The Denial Within Luke 22:57-60
Luke 22:57-60 - A Neville Goddard interpretation
Read Luke 22 in context
Scripture Focus
Biblical Context
Peter denies Jesus three times; each denial deepens the sense of separation from truth, and the rooster's crow marks the moment.
Neville's Inner Vision
Luke 22:57-60 reveals the inner theater of fear masquerading as certainty. In Neville’s view, the man Peter is not a distant disciple but the I AM that trembles at losing its alignment with its divine nature.

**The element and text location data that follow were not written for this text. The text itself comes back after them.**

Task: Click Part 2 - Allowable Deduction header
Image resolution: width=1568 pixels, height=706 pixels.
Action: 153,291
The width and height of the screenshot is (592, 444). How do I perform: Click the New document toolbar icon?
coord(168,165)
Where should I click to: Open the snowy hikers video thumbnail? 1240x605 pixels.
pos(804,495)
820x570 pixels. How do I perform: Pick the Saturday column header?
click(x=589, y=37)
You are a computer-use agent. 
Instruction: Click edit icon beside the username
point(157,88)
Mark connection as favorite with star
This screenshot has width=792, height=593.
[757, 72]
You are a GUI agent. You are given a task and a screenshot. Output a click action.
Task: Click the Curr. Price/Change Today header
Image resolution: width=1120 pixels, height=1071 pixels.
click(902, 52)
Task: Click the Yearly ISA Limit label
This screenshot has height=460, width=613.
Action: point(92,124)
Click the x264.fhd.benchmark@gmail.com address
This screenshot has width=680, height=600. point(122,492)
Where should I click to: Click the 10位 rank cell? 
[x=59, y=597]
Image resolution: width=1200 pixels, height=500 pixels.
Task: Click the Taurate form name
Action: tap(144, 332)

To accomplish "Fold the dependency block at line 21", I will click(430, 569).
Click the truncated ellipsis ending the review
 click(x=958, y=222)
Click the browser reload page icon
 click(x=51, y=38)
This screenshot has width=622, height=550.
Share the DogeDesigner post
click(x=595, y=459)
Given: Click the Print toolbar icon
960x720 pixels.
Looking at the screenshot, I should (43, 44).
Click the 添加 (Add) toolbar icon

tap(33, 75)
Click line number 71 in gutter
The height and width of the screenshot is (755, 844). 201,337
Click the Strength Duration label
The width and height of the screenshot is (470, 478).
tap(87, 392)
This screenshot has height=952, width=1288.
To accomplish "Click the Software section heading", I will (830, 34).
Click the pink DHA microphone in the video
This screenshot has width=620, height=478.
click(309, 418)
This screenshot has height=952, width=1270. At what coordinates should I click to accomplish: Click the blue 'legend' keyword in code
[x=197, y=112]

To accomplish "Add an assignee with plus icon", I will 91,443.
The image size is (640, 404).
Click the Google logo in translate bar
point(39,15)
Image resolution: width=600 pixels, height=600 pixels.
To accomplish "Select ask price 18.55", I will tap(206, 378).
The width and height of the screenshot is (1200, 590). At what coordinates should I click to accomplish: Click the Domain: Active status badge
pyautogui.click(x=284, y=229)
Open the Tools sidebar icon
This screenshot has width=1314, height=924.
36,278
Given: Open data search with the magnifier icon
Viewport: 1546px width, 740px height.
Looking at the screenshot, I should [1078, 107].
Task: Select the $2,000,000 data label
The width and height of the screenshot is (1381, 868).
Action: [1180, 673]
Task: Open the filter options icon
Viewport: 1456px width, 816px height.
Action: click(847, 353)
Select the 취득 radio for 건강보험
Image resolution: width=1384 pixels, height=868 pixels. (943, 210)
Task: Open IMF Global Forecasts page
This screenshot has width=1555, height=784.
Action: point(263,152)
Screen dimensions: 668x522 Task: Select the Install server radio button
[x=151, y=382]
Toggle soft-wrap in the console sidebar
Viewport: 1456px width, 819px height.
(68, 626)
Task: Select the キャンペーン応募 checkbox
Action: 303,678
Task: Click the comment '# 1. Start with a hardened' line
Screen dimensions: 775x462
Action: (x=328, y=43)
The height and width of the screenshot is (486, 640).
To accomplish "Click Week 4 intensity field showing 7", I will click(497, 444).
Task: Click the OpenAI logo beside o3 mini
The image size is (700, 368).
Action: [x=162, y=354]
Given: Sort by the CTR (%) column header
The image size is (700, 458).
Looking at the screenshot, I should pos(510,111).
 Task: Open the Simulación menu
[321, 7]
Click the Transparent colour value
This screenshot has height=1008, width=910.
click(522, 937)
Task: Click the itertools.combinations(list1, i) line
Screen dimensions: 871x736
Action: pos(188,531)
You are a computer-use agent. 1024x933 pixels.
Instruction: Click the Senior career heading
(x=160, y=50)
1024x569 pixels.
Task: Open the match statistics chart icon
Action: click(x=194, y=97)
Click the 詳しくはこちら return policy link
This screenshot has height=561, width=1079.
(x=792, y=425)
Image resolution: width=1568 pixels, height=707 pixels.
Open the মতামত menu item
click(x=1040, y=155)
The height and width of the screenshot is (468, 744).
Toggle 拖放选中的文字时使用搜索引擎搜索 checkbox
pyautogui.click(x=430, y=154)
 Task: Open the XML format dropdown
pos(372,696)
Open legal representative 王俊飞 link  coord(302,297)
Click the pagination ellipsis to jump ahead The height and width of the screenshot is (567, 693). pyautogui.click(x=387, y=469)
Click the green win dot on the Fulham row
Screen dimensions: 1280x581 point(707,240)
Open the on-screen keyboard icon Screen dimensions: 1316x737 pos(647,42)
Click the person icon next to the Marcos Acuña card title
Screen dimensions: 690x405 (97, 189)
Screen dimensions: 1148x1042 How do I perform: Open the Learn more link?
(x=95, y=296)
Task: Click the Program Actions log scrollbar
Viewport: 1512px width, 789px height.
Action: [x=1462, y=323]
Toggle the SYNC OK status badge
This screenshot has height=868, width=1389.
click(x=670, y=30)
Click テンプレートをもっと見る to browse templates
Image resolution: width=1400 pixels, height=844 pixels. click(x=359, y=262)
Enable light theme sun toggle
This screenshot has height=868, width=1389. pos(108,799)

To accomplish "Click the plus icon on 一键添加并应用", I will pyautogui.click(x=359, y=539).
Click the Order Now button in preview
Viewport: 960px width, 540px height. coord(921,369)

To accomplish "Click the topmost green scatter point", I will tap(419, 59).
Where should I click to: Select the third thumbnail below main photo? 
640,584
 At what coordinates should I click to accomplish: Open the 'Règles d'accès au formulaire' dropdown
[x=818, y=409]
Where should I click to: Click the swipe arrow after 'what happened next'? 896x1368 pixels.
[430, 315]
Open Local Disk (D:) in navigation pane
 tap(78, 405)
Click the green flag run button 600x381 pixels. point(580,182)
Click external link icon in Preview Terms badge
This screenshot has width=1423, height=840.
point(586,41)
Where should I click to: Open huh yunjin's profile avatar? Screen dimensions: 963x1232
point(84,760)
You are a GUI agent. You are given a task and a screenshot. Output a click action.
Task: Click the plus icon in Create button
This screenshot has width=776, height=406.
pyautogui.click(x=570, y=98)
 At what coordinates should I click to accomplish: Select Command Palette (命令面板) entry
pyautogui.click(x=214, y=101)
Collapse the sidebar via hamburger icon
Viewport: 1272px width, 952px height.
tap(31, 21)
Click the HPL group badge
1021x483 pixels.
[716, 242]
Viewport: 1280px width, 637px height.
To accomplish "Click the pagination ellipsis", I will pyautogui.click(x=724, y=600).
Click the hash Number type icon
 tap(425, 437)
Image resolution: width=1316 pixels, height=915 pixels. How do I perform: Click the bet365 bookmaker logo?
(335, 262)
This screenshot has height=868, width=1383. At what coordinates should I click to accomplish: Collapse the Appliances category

The first denial arises as a tremor of doubt: 'I do not know him.' The second moment comes when others mistake you for a follower, and you repeat, 'I am not.' The final affirmation—'Of a truth this fellow also was with him'—cracks the outer mask as a rooster crow sounds the inner alarm. What you witness is not a moral failure, but the clash of inner states within consciousness. Each denial is a mental posture: I am separate, I am defined by appearances, I am not enough. If you would rest in truth, revise those moves by assuming the one constant state: I AM. See the scene as a reminder that your inner faithfulness is a deliberate choice, a revision of self until you feel the certainty that you and the Christ within are one. Denial dissolves as inner unity returns.
Practice This Now
Imaginative Act: Close your eyes, assume the state 'I AM with Him,' and feel it real that you are faithful and united with the Christ within. Let the rooster’s crow become a symbol that the old denial ends as you awaken to inner unity.